Reproduce the stored items below, changing "BUY GIFT CARD" to "ORDER GIFT CARD" and leaving everything else untouched.

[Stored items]
** begin **

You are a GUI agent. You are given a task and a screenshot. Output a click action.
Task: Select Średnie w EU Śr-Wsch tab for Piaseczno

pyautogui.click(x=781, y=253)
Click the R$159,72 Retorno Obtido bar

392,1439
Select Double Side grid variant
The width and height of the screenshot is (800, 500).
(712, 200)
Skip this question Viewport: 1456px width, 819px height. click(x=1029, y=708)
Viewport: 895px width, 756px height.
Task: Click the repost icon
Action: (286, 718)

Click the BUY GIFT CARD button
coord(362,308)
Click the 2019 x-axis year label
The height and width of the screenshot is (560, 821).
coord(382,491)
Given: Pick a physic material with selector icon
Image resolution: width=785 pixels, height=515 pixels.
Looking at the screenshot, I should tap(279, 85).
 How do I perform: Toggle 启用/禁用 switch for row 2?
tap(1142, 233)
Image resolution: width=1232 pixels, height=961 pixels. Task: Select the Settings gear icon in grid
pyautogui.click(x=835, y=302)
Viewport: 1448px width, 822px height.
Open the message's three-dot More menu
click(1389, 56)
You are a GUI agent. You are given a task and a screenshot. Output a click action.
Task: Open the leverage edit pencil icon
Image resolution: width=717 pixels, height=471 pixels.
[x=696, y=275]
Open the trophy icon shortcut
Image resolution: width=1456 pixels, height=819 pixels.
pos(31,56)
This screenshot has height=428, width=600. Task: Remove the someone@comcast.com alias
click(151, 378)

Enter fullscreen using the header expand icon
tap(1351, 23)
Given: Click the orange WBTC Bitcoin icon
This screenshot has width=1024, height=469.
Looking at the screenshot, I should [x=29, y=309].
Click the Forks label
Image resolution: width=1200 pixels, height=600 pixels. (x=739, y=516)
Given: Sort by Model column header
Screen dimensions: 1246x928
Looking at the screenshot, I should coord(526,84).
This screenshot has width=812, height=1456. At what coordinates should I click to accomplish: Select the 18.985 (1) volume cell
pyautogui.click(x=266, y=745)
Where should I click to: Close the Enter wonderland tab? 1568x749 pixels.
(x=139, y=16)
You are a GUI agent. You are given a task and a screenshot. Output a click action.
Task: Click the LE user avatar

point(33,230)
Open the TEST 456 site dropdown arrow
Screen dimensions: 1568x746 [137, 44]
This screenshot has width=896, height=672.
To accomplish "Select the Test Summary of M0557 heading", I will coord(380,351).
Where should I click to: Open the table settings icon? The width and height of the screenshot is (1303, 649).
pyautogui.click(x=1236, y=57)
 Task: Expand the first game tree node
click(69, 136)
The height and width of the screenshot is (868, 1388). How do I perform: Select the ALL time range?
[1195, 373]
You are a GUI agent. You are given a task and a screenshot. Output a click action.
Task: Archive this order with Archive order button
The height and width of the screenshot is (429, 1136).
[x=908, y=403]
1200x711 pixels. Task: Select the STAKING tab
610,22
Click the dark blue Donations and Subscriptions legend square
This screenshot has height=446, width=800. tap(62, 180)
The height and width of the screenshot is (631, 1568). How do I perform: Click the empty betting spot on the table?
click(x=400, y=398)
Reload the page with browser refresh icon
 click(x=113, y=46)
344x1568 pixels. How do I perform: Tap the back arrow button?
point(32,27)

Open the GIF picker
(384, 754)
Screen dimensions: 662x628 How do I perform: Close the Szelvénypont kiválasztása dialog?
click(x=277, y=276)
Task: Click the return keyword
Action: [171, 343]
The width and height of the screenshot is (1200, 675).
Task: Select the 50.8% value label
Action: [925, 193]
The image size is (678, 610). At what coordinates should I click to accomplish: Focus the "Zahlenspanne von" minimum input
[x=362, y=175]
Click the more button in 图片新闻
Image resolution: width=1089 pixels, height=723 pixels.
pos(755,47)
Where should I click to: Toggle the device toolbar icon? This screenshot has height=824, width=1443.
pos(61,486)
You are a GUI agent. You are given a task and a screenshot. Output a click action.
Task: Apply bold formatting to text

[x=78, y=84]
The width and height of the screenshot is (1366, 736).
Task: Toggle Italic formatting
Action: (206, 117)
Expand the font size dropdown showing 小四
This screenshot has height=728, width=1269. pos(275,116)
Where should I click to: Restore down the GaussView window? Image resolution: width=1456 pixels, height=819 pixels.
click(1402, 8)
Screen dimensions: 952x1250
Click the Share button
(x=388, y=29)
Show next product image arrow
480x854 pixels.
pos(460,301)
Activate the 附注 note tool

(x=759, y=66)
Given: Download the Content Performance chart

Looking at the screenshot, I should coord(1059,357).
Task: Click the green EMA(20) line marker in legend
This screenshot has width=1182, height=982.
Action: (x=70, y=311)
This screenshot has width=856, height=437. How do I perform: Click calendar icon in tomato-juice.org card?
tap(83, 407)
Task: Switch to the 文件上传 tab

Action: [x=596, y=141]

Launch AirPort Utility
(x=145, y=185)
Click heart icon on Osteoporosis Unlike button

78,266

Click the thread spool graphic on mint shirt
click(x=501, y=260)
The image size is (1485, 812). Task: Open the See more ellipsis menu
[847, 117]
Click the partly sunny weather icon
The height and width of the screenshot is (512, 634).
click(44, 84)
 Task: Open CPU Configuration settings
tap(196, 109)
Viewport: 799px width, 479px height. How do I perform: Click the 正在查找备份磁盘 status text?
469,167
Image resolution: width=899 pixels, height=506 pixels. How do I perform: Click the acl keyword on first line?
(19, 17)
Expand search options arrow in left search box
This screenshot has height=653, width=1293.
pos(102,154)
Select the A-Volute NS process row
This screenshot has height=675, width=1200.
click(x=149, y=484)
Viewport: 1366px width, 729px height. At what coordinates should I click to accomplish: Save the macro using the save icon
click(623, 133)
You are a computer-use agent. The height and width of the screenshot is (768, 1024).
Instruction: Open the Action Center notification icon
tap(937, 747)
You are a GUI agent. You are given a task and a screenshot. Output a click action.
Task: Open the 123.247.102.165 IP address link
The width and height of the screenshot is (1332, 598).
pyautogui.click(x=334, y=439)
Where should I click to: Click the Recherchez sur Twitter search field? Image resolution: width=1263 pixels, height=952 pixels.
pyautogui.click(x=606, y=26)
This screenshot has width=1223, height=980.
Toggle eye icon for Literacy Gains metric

** end **

▶ _WRITTEN RESPONSE_:
You are a GUI agent. You are given a task and a screenshot. Output a click action.
Task: Select Średnie w EU Śr-Wsch tab for Piaseczno

pyautogui.click(x=781, y=253)
Click the R$159,72 Retorno Obtido bar

392,1439
Select Double Side grid variant
The width and height of the screenshot is (800, 500).
(712, 200)
Skip this question Viewport: 1456px width, 819px height. click(x=1029, y=708)
Viewport: 895px width, 756px height.
Task: Click the repost icon
Action: (286, 718)

Click the ORDER GIFT CARD button
coord(362,308)
Click the 2019 x-axis year label
The height and width of the screenshot is (560, 821).
coord(382,491)
Given: Pick a physic material with selector icon
Image resolution: width=785 pixels, height=515 pixels.
Looking at the screenshot, I should tap(279, 85).
 How do I perform: Toggle 启用/禁用 switch for row 2?
tap(1142, 233)
Image resolution: width=1232 pixels, height=961 pixels. Task: Select the Settings gear icon in grid
pyautogui.click(x=835, y=302)
Viewport: 1448px width, 822px height.
Open the message's three-dot More menu
click(1389, 56)
You are a GUI agent. You are given a task and a screenshot. Output a click action.
Task: Open the leverage edit pencil icon
Image resolution: width=717 pixels, height=471 pixels.
[x=696, y=275]
Open the trophy icon shortcut
Image resolution: width=1456 pixels, height=819 pixels.
pos(31,56)
This screenshot has height=428, width=600. Task: Remove the someone@comcast.com alias
click(151, 378)

Enter fullscreen using the header expand icon
tap(1351, 23)
Given: Click the orange WBTC Bitcoin icon
This screenshot has width=1024, height=469.
Looking at the screenshot, I should [x=29, y=309].
Click the Forks label
Image resolution: width=1200 pixels, height=600 pixels. (x=739, y=516)
Given: Sort by Model column header
Screen dimensions: 1246x928
Looking at the screenshot, I should coord(526,84).
This screenshot has width=812, height=1456. At what coordinates should I click to accomplish: Select the 18.985 (1) volume cell
pyautogui.click(x=266, y=745)
Where should I click to: Close the Enter wonderland tab? 1568x749 pixels.
(x=139, y=16)
You are a GUI agent. You are given a task and a screenshot. Output a click action.
Task: Click the LE user avatar

point(33,230)
Open the TEST 456 site dropdown arrow
Screen dimensions: 1568x746 [137, 44]
This screenshot has width=896, height=672.
To accomplish "Select the Test Summary of M0557 heading", I will coord(380,351).
Where should I click to: Open the table settings icon? The width and height of the screenshot is (1303, 649).
pyautogui.click(x=1236, y=57)
 Task: Expand the first game tree node
click(69, 136)
The height and width of the screenshot is (868, 1388). How do I perform: Select the ALL time range?
[1195, 373]
You are a GUI agent. You are given a task and a screenshot. Output a click action.
Task: Archive this order with Archive order button
The height and width of the screenshot is (429, 1136).
[x=908, y=403]
1200x711 pixels. Task: Select the STAKING tab
610,22
Click the dark blue Donations and Subscriptions legend square
This screenshot has height=446, width=800. tap(62, 180)
The height and width of the screenshot is (631, 1568). How do I perform: Click the empty betting spot on the table?
click(x=400, y=398)
Reload the page with browser refresh icon
 click(x=113, y=46)
344x1568 pixels. How do I perform: Tap the back arrow button?
point(32,27)

Open the GIF picker
(384, 754)
Screen dimensions: 662x628 How do I perform: Close the Szelvénypont kiválasztása dialog?
click(x=277, y=276)
Task: Click the return keyword
Action: [171, 343]
The width and height of the screenshot is (1200, 675).
Task: Select the 50.8% value label
Action: [925, 193]
The image size is (678, 610). At what coordinates should I click to accomplish: Focus the "Zahlenspanne von" minimum input
[x=362, y=175]
Click the more button in 图片新闻
Image resolution: width=1089 pixels, height=723 pixels.
pos(755,47)
Where should I click to: Toggle the device toolbar icon? This screenshot has height=824, width=1443.
pos(61,486)
You are a GUI agent. You are given a task and a screenshot. Output a click action.
Task: Apply bold formatting to text

[x=78, y=84]
The width and height of the screenshot is (1366, 736).
Task: Toggle Italic formatting
Action: (206, 117)
Expand the font size dropdown showing 小四
This screenshot has height=728, width=1269. pos(275,116)
Where should I click to: Restore down the GaussView window? Image resolution: width=1456 pixels, height=819 pixels.
click(1402, 8)
Screen dimensions: 952x1250
Click the Share button
(x=388, y=29)
Show next product image arrow
480x854 pixels.
pos(460,301)
Activate the 附注 note tool

(x=759, y=66)
Given: Download the Content Performance chart

Looking at the screenshot, I should coord(1059,357).
Task: Click the green EMA(20) line marker in legend
This screenshot has width=1182, height=982.
Action: (x=70, y=311)
This screenshot has width=856, height=437. How do I perform: Click calendar icon in tomato-juice.org card?
tap(83, 407)
Task: Switch to the 文件上传 tab

Action: [x=596, y=141]

Launch AirPort Utility
(x=145, y=185)
Click heart icon on Osteoporosis Unlike button

78,266

Click the thread spool graphic on mint shirt
click(x=501, y=260)
The image size is (1485, 812). Task: Open the See more ellipsis menu
[847, 117]
Click the partly sunny weather icon
The height and width of the screenshot is (512, 634).
click(44, 84)
 Task: Open CPU Configuration settings
tap(196, 109)
Viewport: 799px width, 479px height. How do I perform: Click the 正在查找备份磁盘 status text?
469,167
Image resolution: width=899 pixels, height=506 pixels. How do I perform: Click the acl keyword on first line?
(19, 17)
Expand search options arrow in left search box
This screenshot has height=653, width=1293.
pos(102,154)
Select the A-Volute NS process row
This screenshot has height=675, width=1200.
click(x=149, y=484)
Viewport: 1366px width, 729px height. At what coordinates should I click to accomplish: Save the macro using the save icon
click(623, 133)
You are a computer-use agent. The height and width of the screenshot is (768, 1024).
Instruction: Open the Action Center notification icon
tap(937, 747)
You are a GUI agent. You are given a task and a screenshot. Output a click action.
Task: Open the 123.247.102.165 IP address link
The width and height of the screenshot is (1332, 598).
pyautogui.click(x=334, y=439)
Where should I click to: Click the Recherchez sur Twitter search field? Image resolution: width=1263 pixels, height=952 pixels.
pyautogui.click(x=606, y=26)
This screenshot has width=1223, height=980.
Toggle eye icon for Literacy Gains metric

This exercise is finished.